A fairer approach to fiscal reform

Douglas W. Elmendorf

Benefits for older Americans — especially through Social Security and Medicare — account for the largest part of federal spending today and for the lion’s share of the spending growth that will occur in coming decades without changes in policies. That growth is not surprising: With baby boomers moving into retirement, the number of beneficiaries of those programs is surging. Indeed, in the Congressional Budget Office’s current-law projections, all federal spending apart from Social Security, Medicare, defense and interest on the debt will amount to about the same percentage of gross domestic product 25 years from now that it did 25 years ago. At the same time, federal debt is now larger relative to the economy than at almost any point in our history and is on an upward long-term trajectory. Therefore, cuts in Social Security or Medicare benefits, or increases in the taxes used to finance those programs, will almost certainly be needed to put federal debt on a sustainable path.

In deciding what benefit cuts or tax increases would make the most sense, two developments of the past few decades are especially important: First, the incomes of people across most of the income distribution have risen quite slowly, while incomes at the high end have risen rapidly. Most people in the country have seen little increase in their earnings despite gains in total output and income. Second, changes in labor markets are significantly reducing the role of traditional employer-provided retirement benefits. In particular, the number of workers with defined-benefit pension plans has fallen sharply.

If we narrowed the gap between federal revenue and spending through significant across-the-board cuts in Social Security and Medicare, we would significantly reduce total retirement income for many lower- and middle-income people. That approach would be wrong, in my view, because it would impose a large burden on the people who have been experiencing the slowest income growth. It would also be wrong because those benefits have distinctive characteristics that are even more important for people who do not have defined-benefit pensions: In contrast with most personal saving, Social Security benefits protect against longevity risk because they are annuities, they impose no financial-market risk, and they do not require long-term planning or self-control.
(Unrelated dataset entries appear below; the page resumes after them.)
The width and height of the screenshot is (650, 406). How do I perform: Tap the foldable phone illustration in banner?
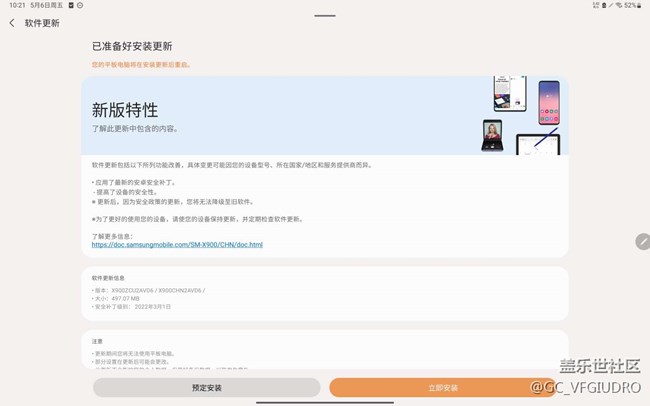(493, 136)
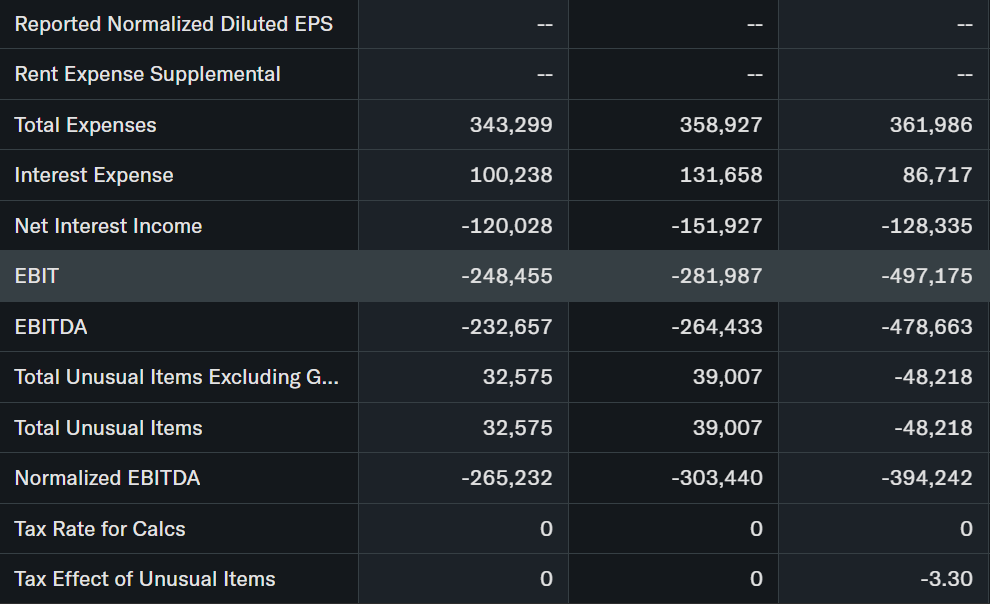
Task: Select the Total Expenses value 343,299
Action: [x=511, y=125]
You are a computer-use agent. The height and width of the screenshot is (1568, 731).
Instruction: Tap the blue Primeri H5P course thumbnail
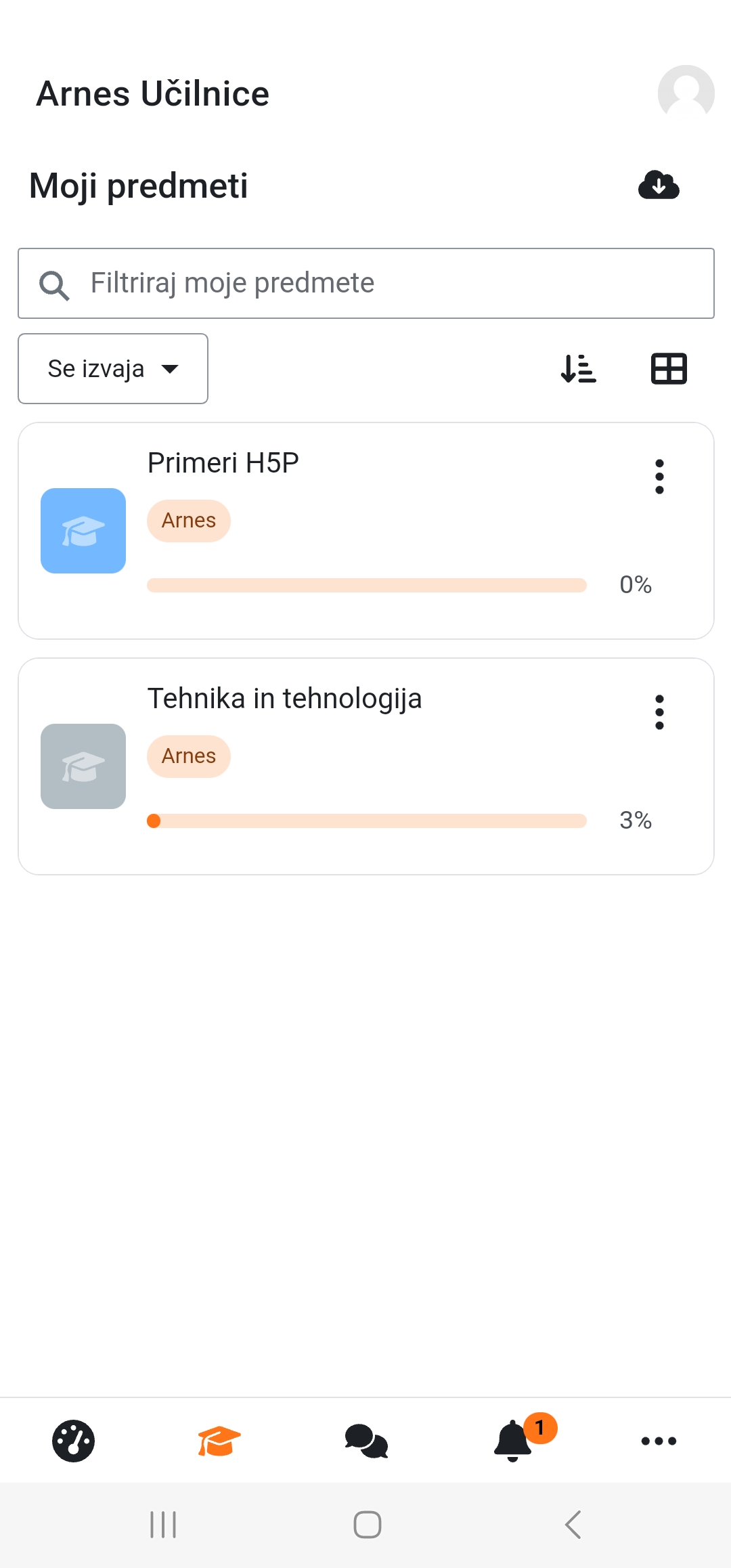pos(83,531)
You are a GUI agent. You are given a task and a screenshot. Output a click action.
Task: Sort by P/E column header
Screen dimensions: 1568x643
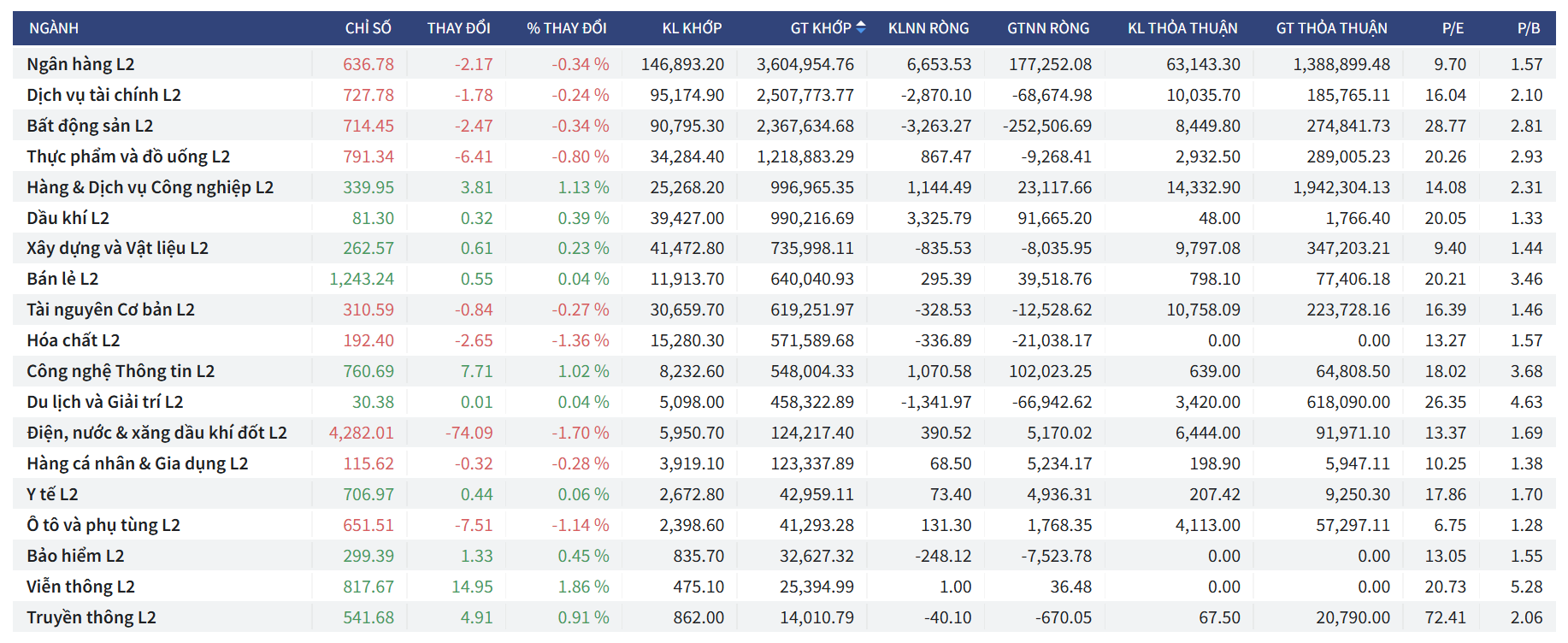pyautogui.click(x=1453, y=28)
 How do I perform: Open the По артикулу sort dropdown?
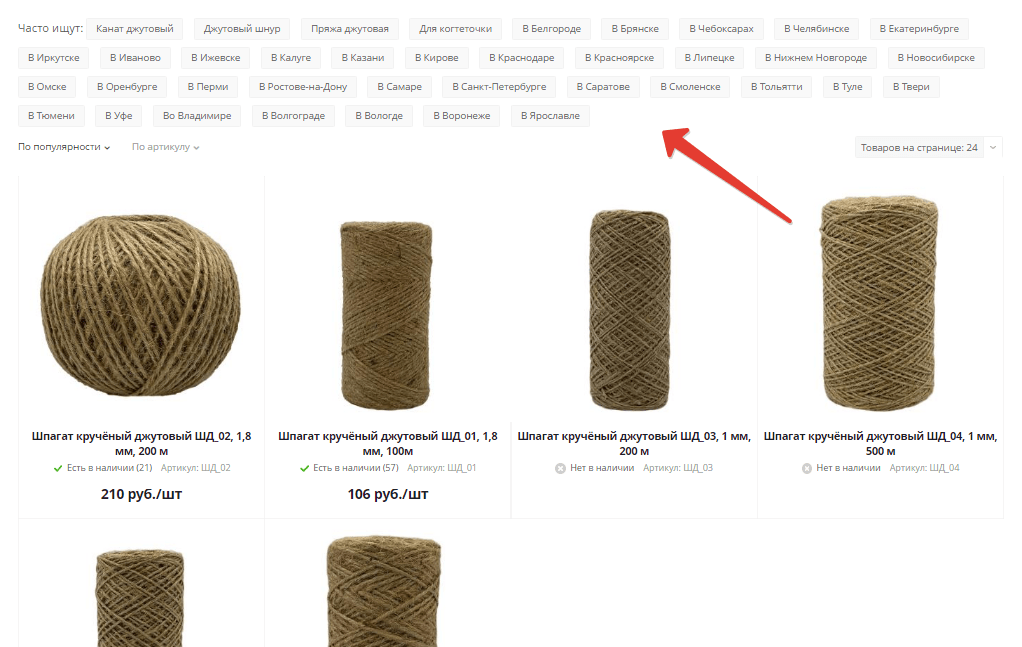pyautogui.click(x=166, y=147)
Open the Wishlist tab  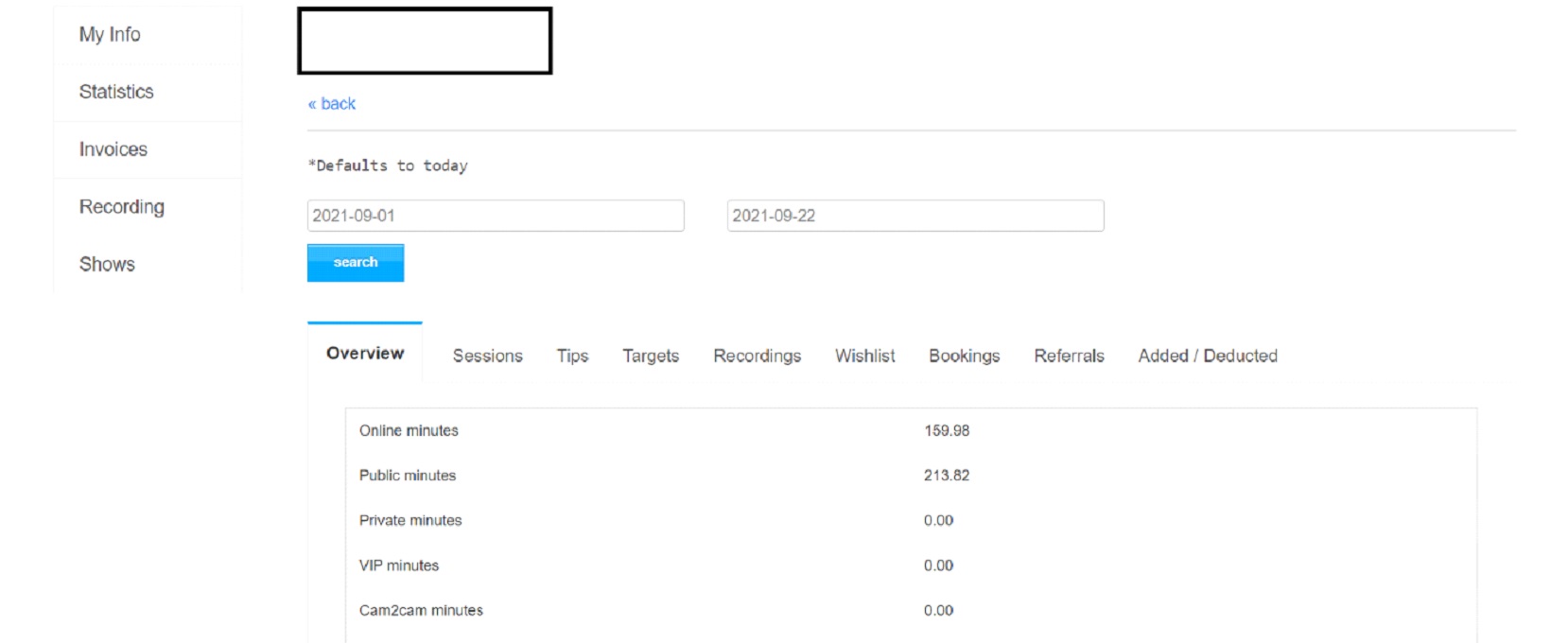pyautogui.click(x=864, y=356)
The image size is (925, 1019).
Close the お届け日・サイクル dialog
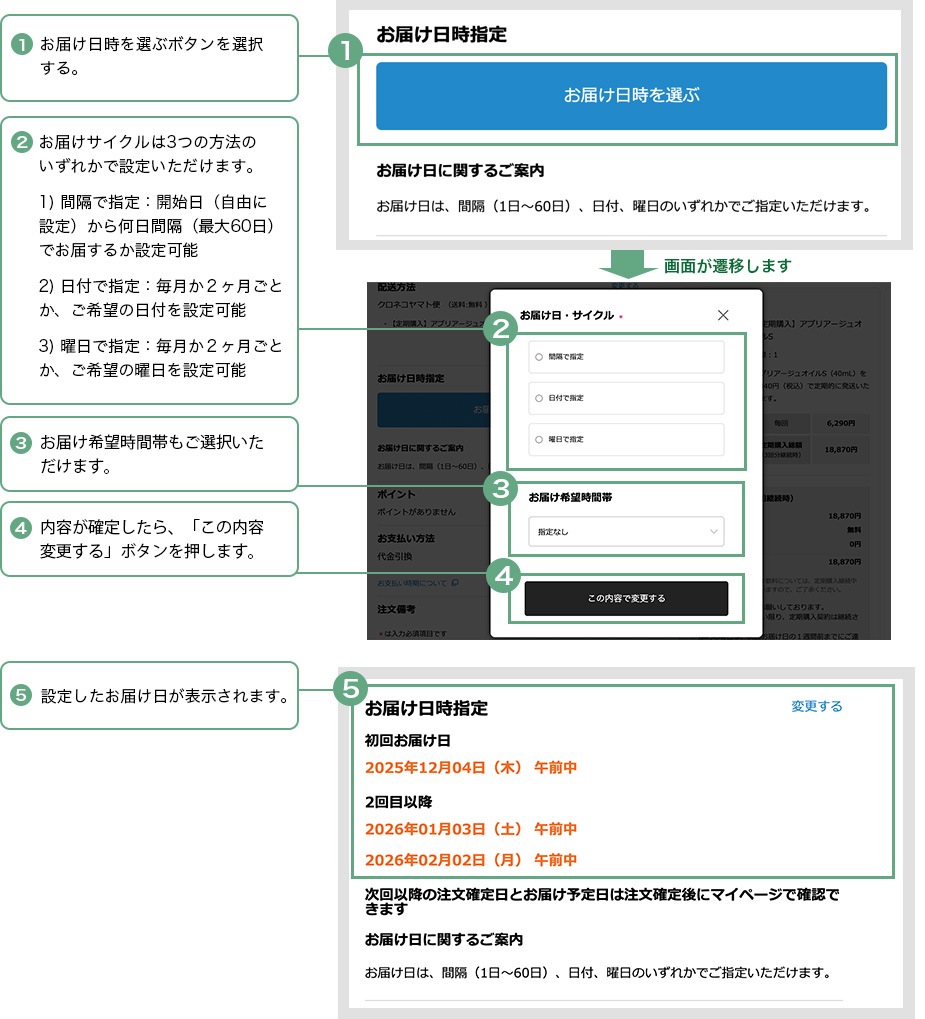point(723,315)
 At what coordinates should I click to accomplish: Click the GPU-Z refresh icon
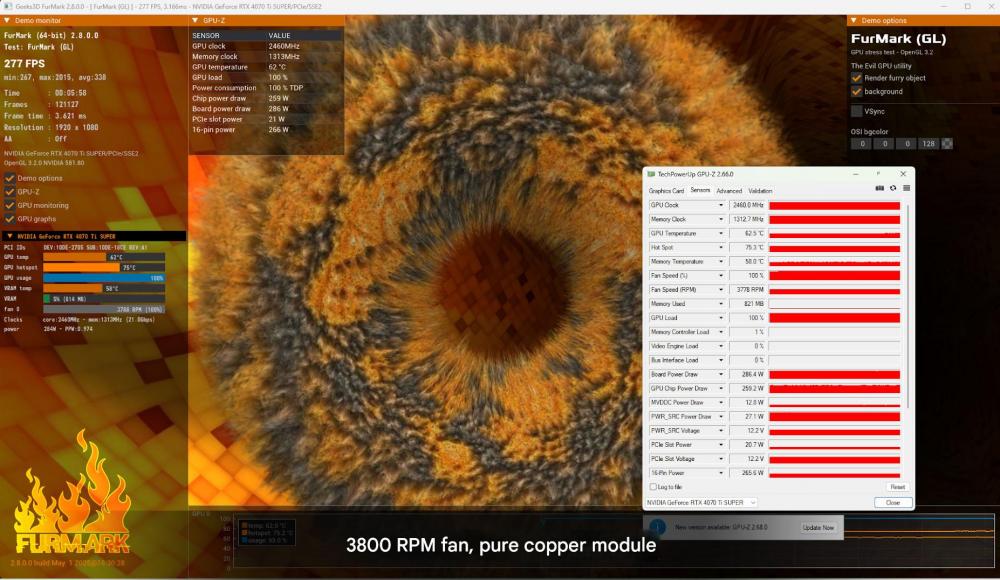pos(893,188)
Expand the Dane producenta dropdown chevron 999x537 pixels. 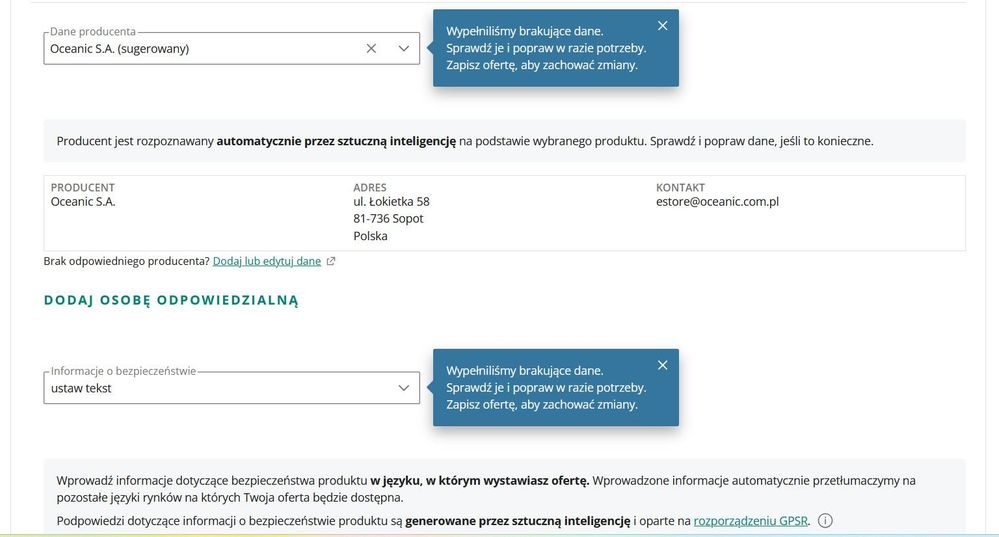coord(404,48)
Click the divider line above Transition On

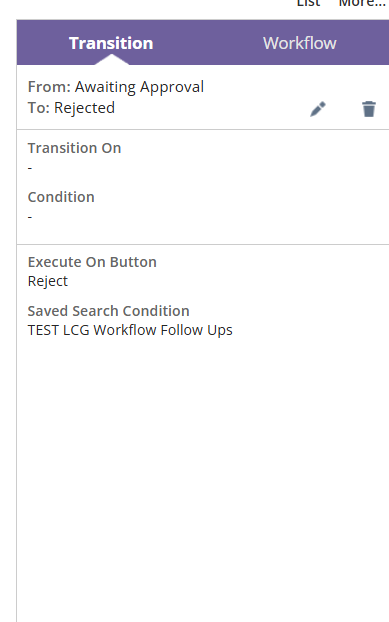click(203, 129)
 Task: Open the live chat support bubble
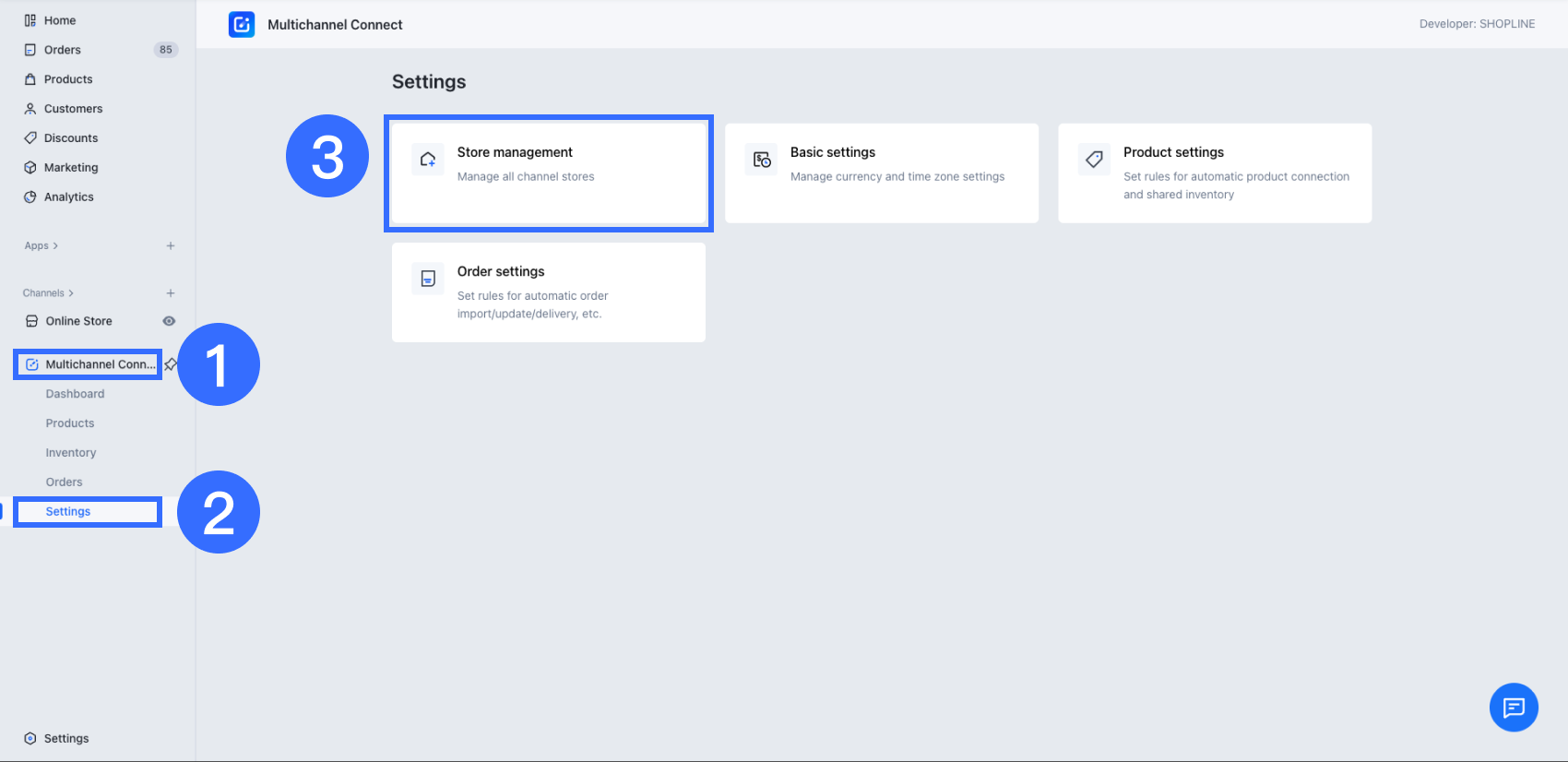click(1514, 708)
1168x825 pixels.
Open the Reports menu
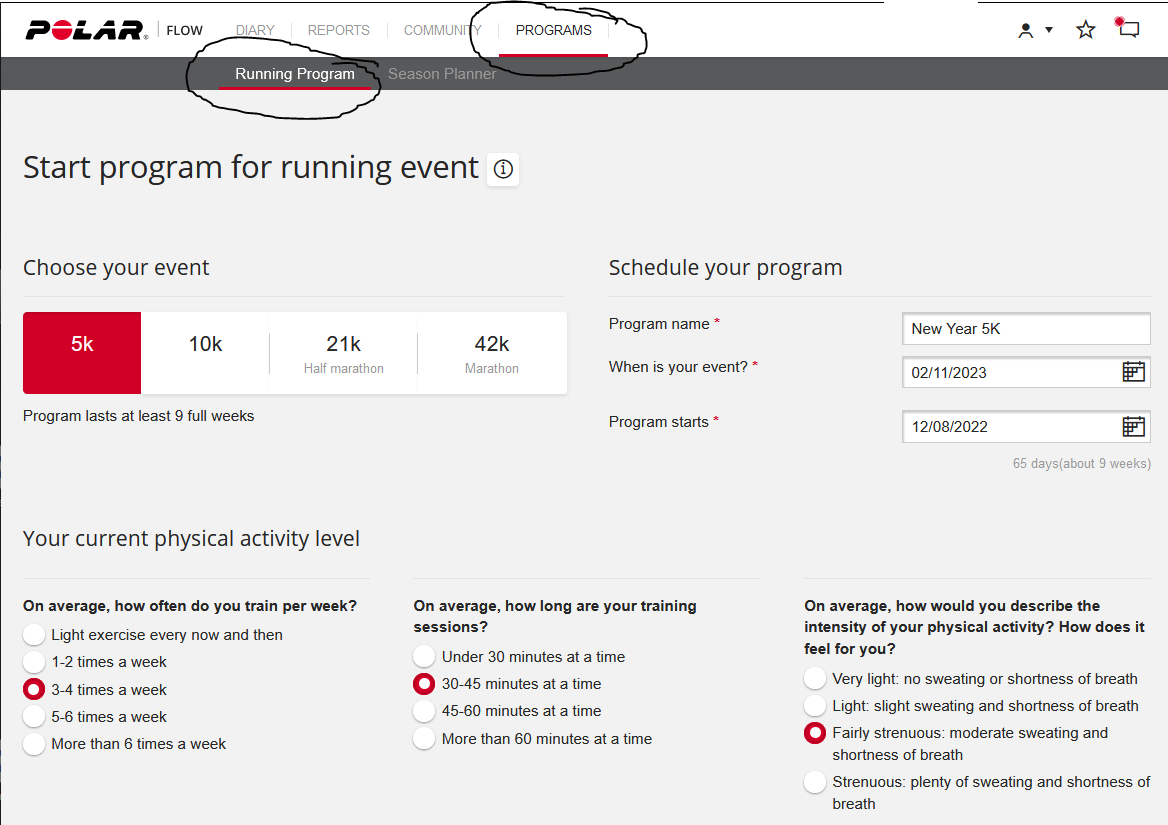pos(338,30)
To avoid significant across-the-board cuts in Social Security and Medicare benefits, some of the standard arrows in reformers’ quivers should be a last rather than a first resort. For example, an increase in the eligibility age for full retirement benefits in Social Security would reduce monthly benefits for everyone who chose to retire at the same age as they would under current law, and it would reduce the number of years of benefits for everyone who chose to retire later. That change would be especially harmful for lower-income people: A recent study by the National Academies of Sciences estimated that people with incomes in the bottom two quintiles will experience almost no increase in life expectancy over a few decades, and under current law the eligibility age for full benefits is already undergoing a gradual transition from 65 to 67. At the same time, I would not increase Social Security benefits across the board, as some have advocated, because I think scarce federal resources should be used in more targeted ways.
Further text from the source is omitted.